Instructions for the task: Only the lines from the one containing "Open the Séquence menu" through the end of the material should be printed, exactly as they appear. Leave out pictures.
::::::::::
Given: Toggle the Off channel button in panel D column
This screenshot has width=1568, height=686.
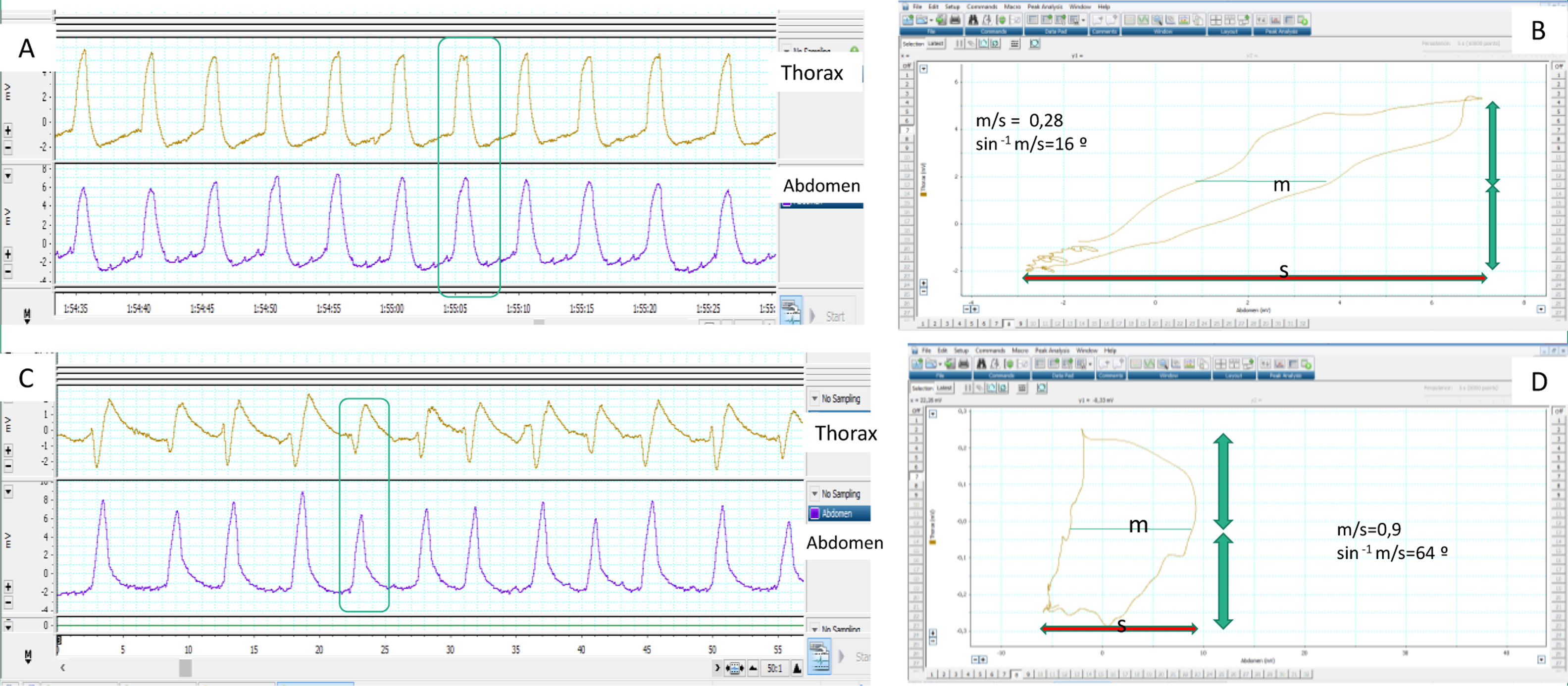Looking at the screenshot, I should click(916, 411).

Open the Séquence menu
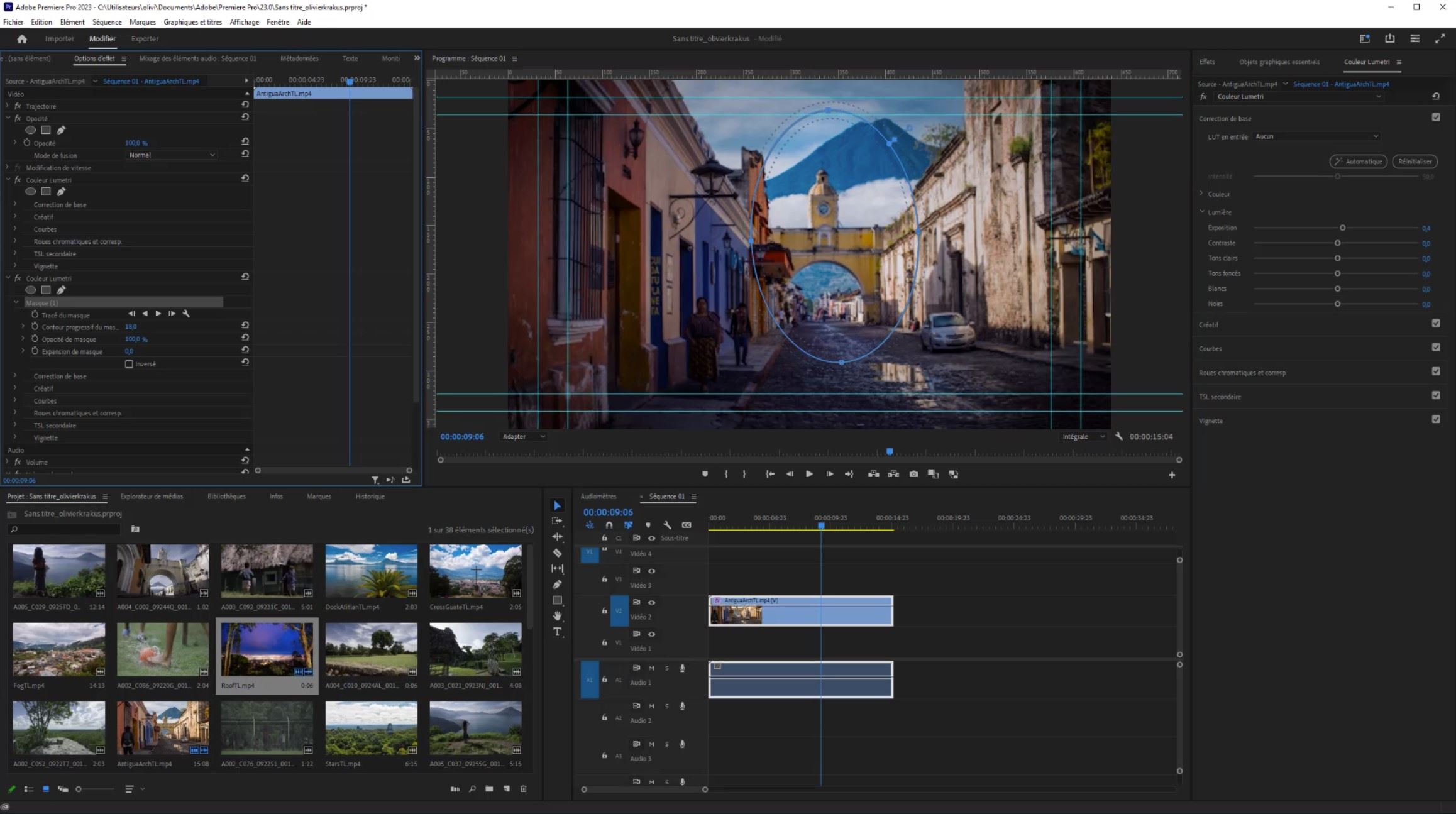(106, 22)
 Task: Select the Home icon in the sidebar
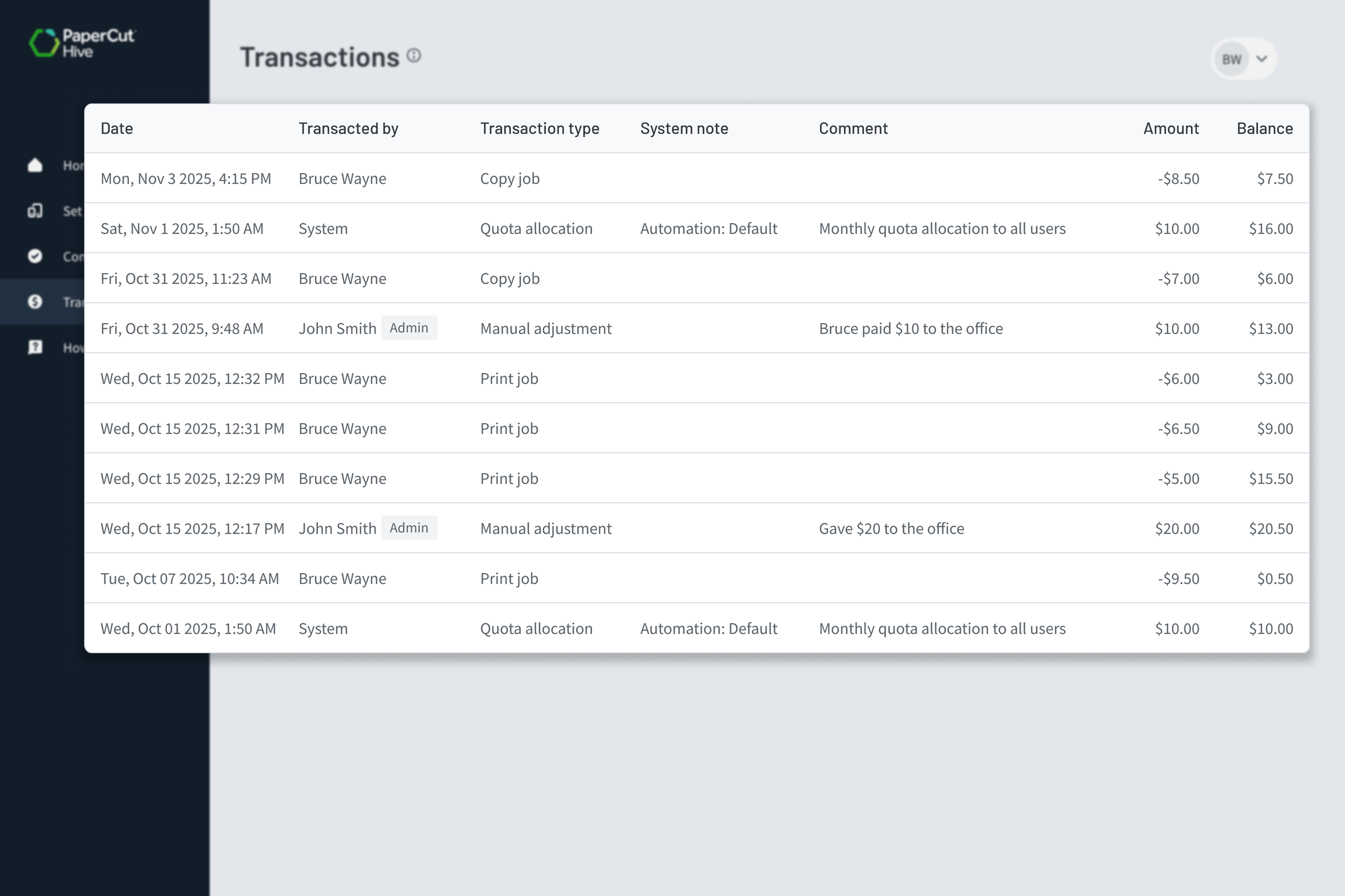(x=35, y=165)
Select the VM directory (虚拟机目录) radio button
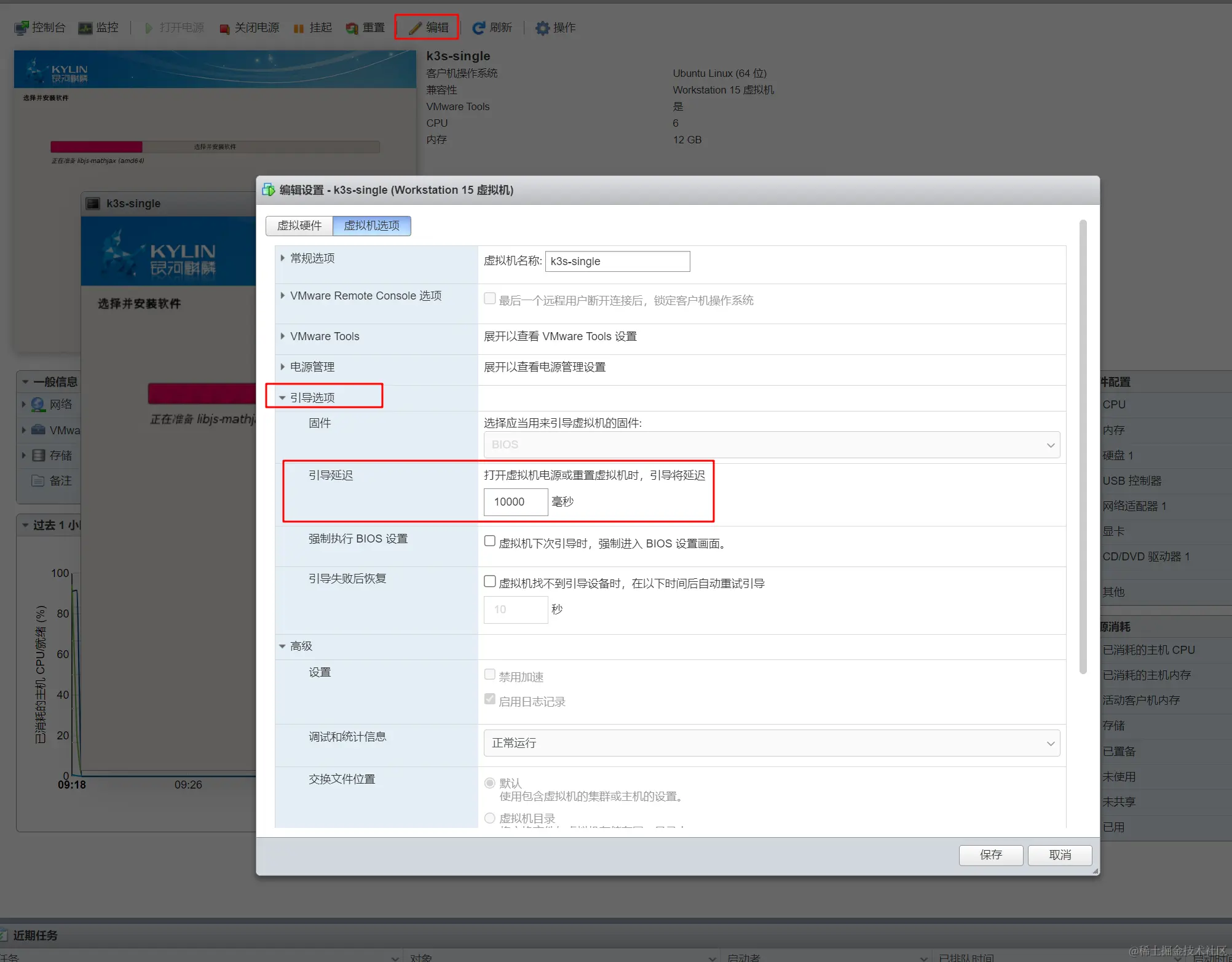The width and height of the screenshot is (1232, 962). tap(490, 818)
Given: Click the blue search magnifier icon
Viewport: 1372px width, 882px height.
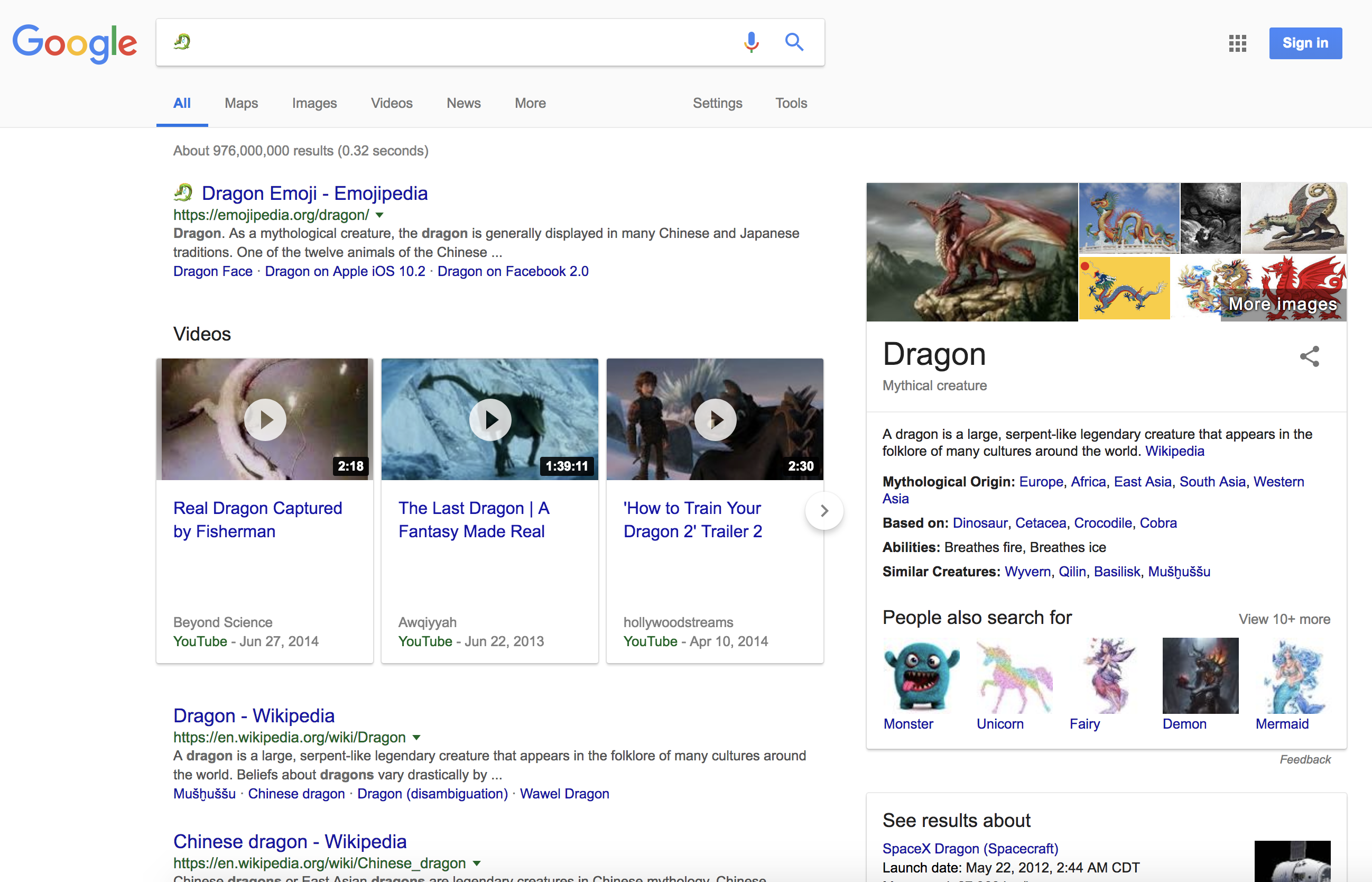Looking at the screenshot, I should point(794,42).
::::::::::
Answer for the task:
Open the Séquence menu
(106, 22)
 Task: Select the Home icon in the sidebar
(x=35, y=165)
Select the VM directory (虚拟机目录) radio button
The width and height of the screenshot is (1232, 962). tap(490, 818)
Given: Click the blue search magnifier icon
Viewport: 1372px width, 882px height.
Looking at the screenshot, I should point(794,42).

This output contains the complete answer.